● Provided passage:
- - - - - - -
On October 23rd, Amazon suffered another notable and very public outage — one of several major service disruptions in 2012.

What’s interesting about these incidents is not that they happen. The press has some fun covering them, of course, but outages are not shocking. Like most data centers, Amazon doesn’t run with perfect predictability. The Cloud isn’t a panacea; applications must still be fault tolerant and fail gracefully when key components suddenly perform poorly. What is intriguing is that it’s possible, with an early warning system, to predict and even deflect such outages from harming your business and customer relationships.

Here’s a quick recap of Amazon’s latest woes:

The incident started small, when EBS volumes in a single availability zone in the US-East-1 region experienced degraded performance. It quickly developed into a more serious performance degradation, taking nearly 12 hours before all systems were back up and operating normally.

Many of our customers have some portion of their infrastructure deployed in AWS. Looking at the aggregate data coming back from our customers, we can observe and measure the health of the Amazon infrastructure. We did, indeed, observe some interesting behavior.

Roughly two hours before Amazon first announced there were problems, we saw a significant drop in traffic from our EC2 customers — by nearly 27 percent. Next, at 10:40:21, Amazon posted a message to their Service Health Dashboard indicating degraded EBS performance in a single Availability zone. We could see the Amazon alert posted in our dashboard and it coincided with the lowest amount of data streaming from AWS for the day. Comparing daily norms of traffic, during typical Mondays in other weeks, this was definitely abnormal behavior.
- - - - - - -
● Exercise data:
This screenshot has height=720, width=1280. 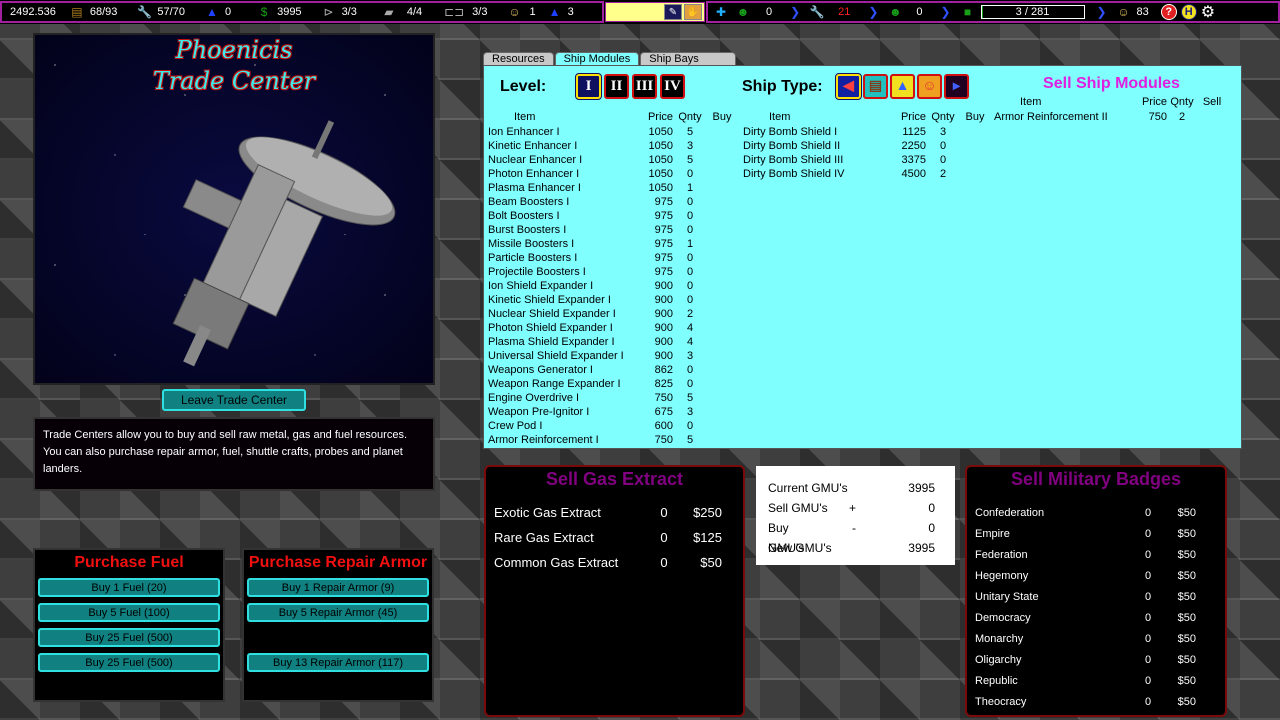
- - - - - - -
● Problem set:
1. In the outage passage, rewrite the paragraph beginning "Roughly two hours before Amazon first announced" as a shorter list that keeps its main facts.
2. Reproduce the outage passage word for word between "The incident started" and "and operating normally.", inclusive.
3. According to the outage passage, how long did it take before all systems were back up and operating normally?

● Answers per task:
1.
- About two hours before Amazon's first announcement of problems, traffic from EC2 customers fell by nearly 27 percent.
- At 10:40:21, Amazon posted a Service Health Dashboard message about degraded EBS performance in a single Availability Zone.
- That alert appeared in the dashboard at the same time as the day's lowest volume of data streaming from AWS.
- Compared with the traffic on typical Mondays in other weeks, this behavior was clearly abnormal.

2.
The incident started small, when EBS volumes in a single availability zone in the US-East-1 region experienced degraded performance. It quickly developed into a more serious performance degradation, taking nearly 12 hours before all systems were back up and operating normally.

3. Nearly 12 hours.